= Exercise prompt =
Apart from the pictures, reproduce the data below exactly as it stands.

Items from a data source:
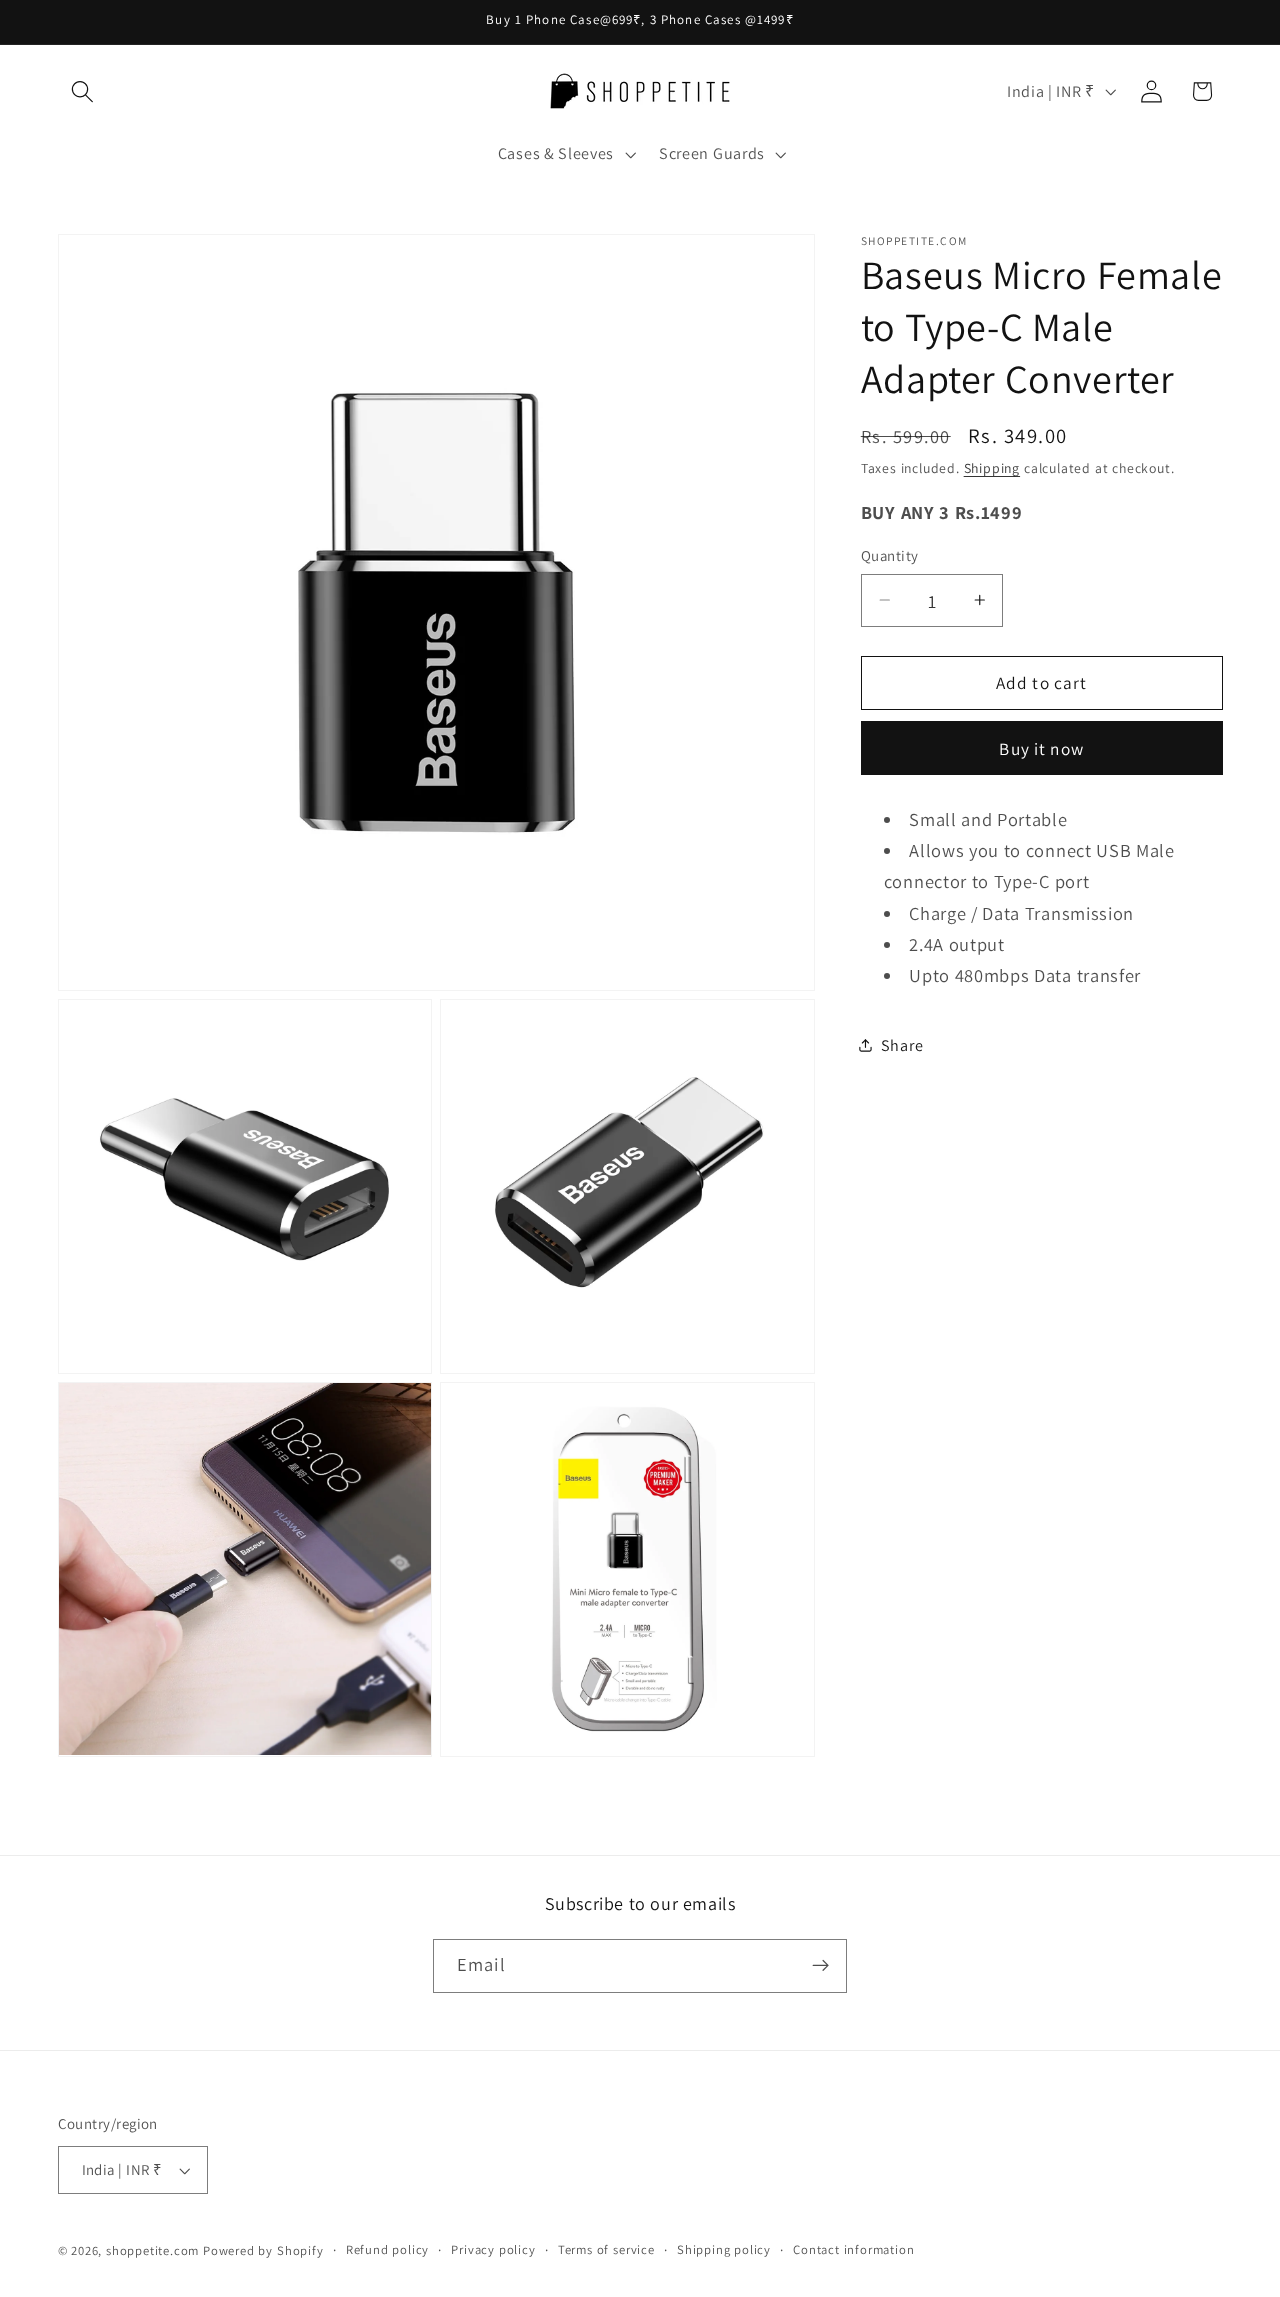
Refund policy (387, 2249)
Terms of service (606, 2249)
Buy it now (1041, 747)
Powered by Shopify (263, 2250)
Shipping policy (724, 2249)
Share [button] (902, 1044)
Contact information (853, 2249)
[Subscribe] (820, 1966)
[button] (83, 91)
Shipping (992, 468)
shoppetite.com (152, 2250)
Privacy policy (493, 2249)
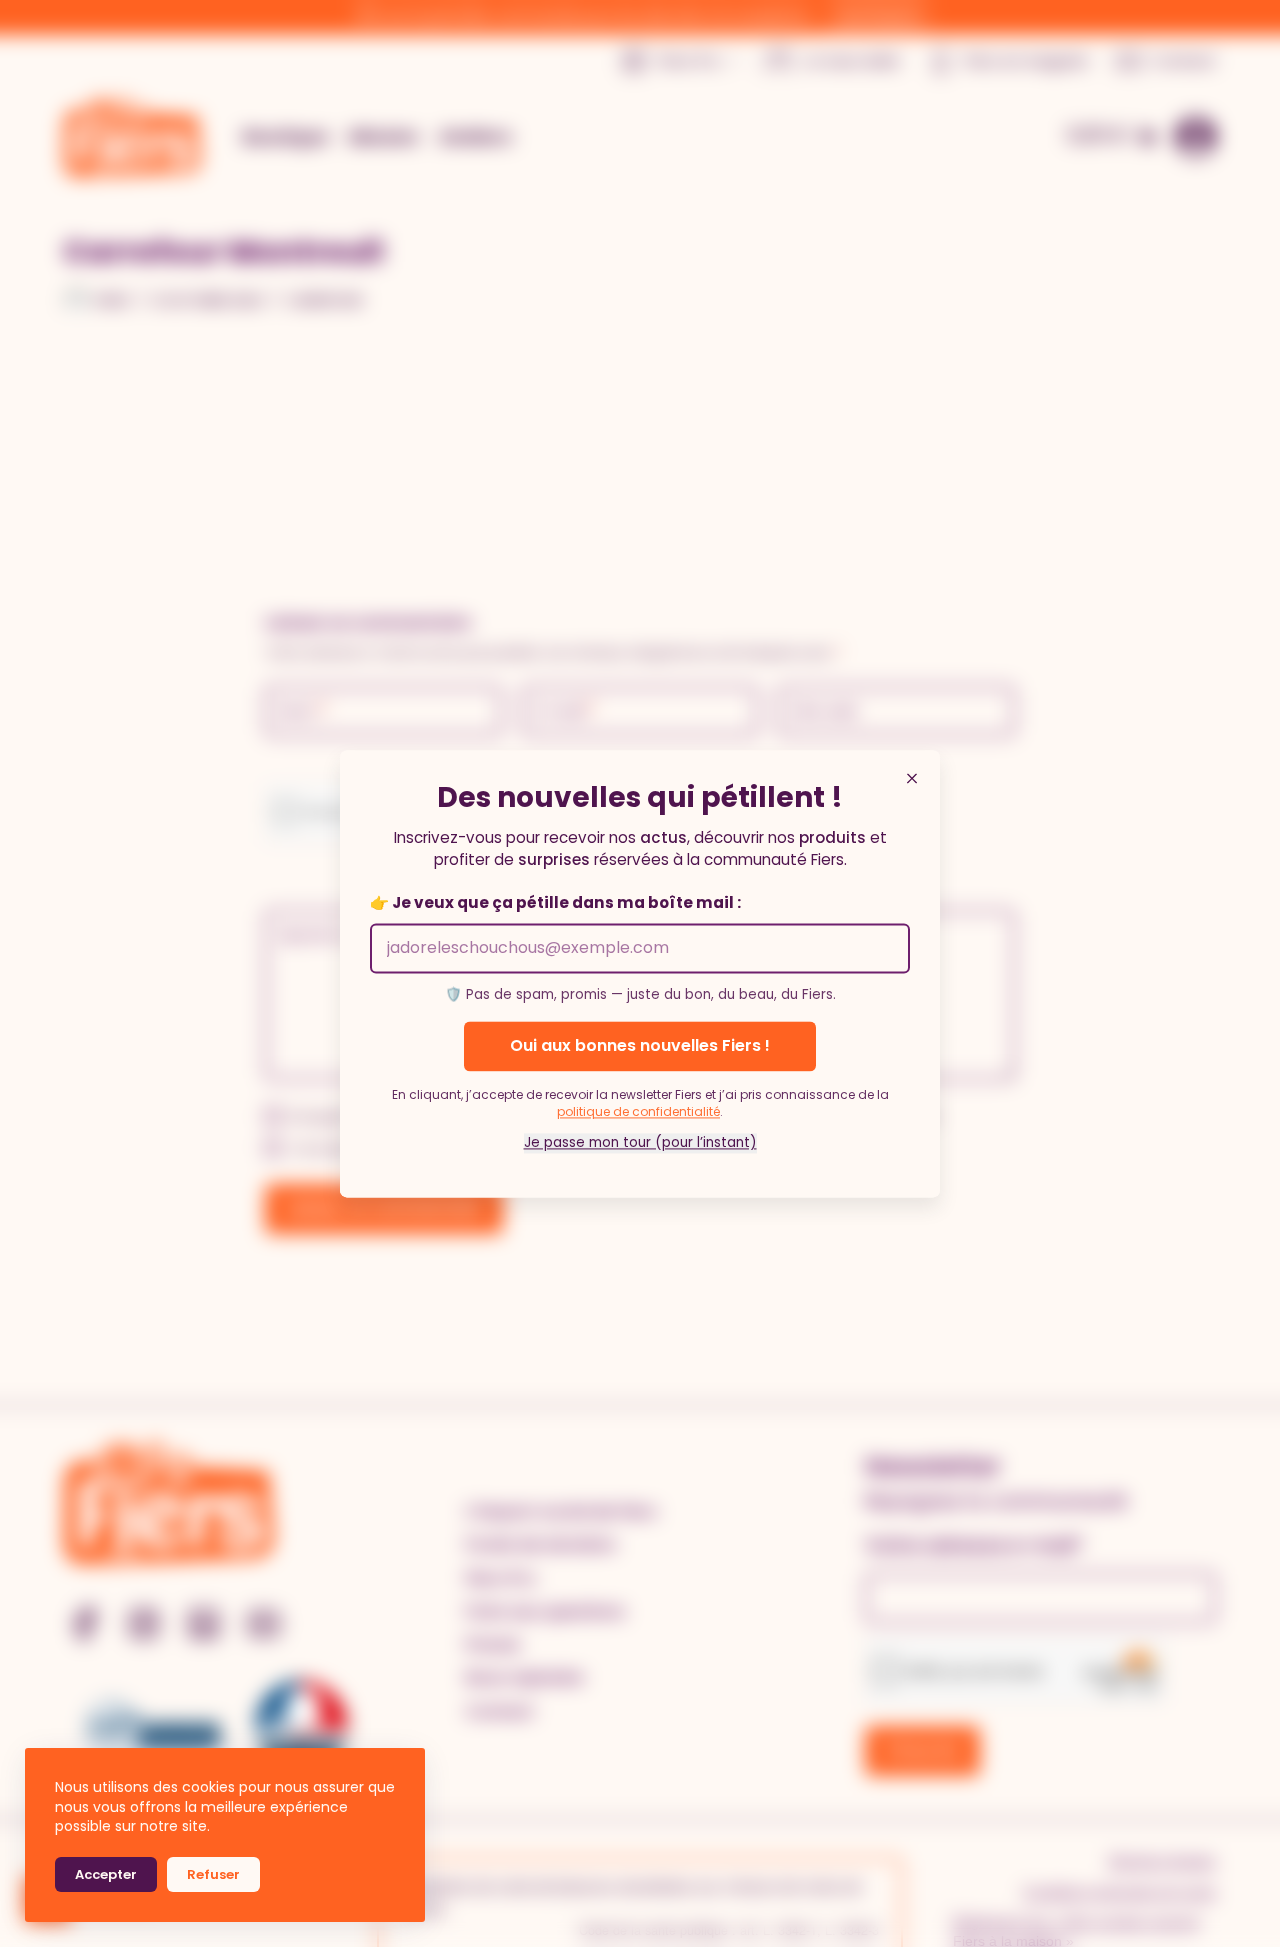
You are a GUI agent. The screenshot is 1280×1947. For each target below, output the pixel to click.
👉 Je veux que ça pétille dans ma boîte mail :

= Reply to the task =
Refund policy (387, 2249)
Terms of service (606, 2249)
Buy it now (1041, 747)
Powered by Shopify (263, 2250)
Shipping policy (724, 2249)
Share [button] (902, 1044)
Contact information (853, 2249)
[Subscribe] (820, 1966)
[button] (83, 91)
Shipping (992, 468)
shoppetite.com (152, 2250)
Privacy policy (493, 2249)
You are a GUI agent. The screenshot is 1280×1947. For each target below, output the pixel to click.
👉 Je veux que ça pétille dans ma boîte mail :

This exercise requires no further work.